= Denver District Attorney's Office =

Responsible for the prosecution of state criminal violations

The Denver District Attorney's Office is responsible for the prosecution of state criminal violations in the Second Judicial District. Colorado has 64 counties within the 23 judicial districts in the State. The elected District Attorney is the chief law enforcement officer in the City and County of Denver, and is responsible for the prosecution of violations of Colorado State Laws. The current District Attorney is John Walsh, as of January 2025.

== History ==
Denver was originally a city within Arapahoe County until 1902 when the Homerule Amendment was passed by voters. This amendment to the Constitution of the State of Colorado, located in Article XX, gave limited home rule powers to incorporated Colorado cities of a certain size, enabling the creation of the City and County of Denver with its own separate judicial district.

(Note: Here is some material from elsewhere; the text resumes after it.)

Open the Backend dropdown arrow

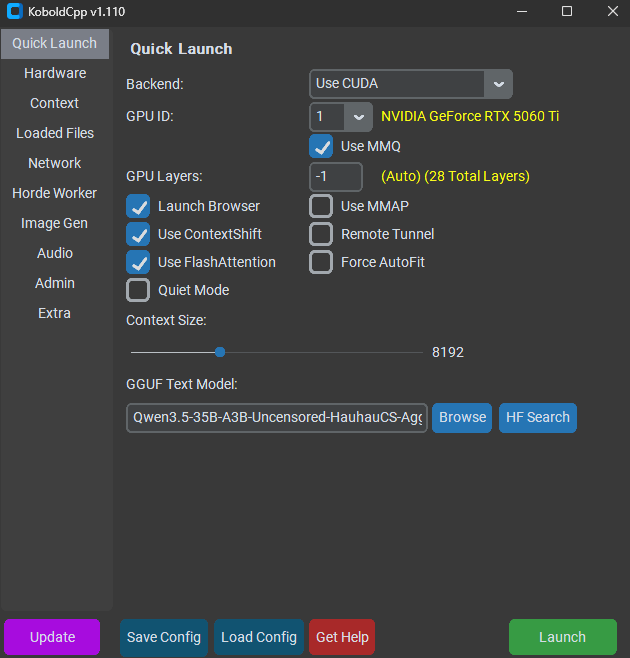[x=498, y=84]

The Denver District Attorney's Office has a storied history. One of Denver's first District Attorneys, Isaac Stevens, made a name for himself when he successfully prosecuted Dr. Thatcher Graves for poisoning a patient who was visiting Denver. She became ill and subsequently died after taking some medicine the doctor had mailed to her. Stevens later became editor and manager of the Colorado Springs Gazette in 1899, and eventually an author. His works include: The Liberators: A Story of Future American Politics (1908), An American Suffragette (1911) and What is Love? (1918).

Robert Wilbur Steele, a member of a prominent pioneer Colorado family, served as District Attorney from 1892 to 1894. Steele went on to a distinguished judicial career both as a Denver District Court judge as well as presiding judge of the Second Judicial District. He established a Juvenile Field Day at court, and his successor, Judge Ben B. Lindsey was known as the father of the juvenile court system, and cited Steele as an inspiration. Steele was later appointed Chief Justice of the Colorado Supreme Court.

Greeley Whitford, after serving as Denver District Attorney from 1895 to 1896, was appointed United States Attorney for Colorado by President William McKinley.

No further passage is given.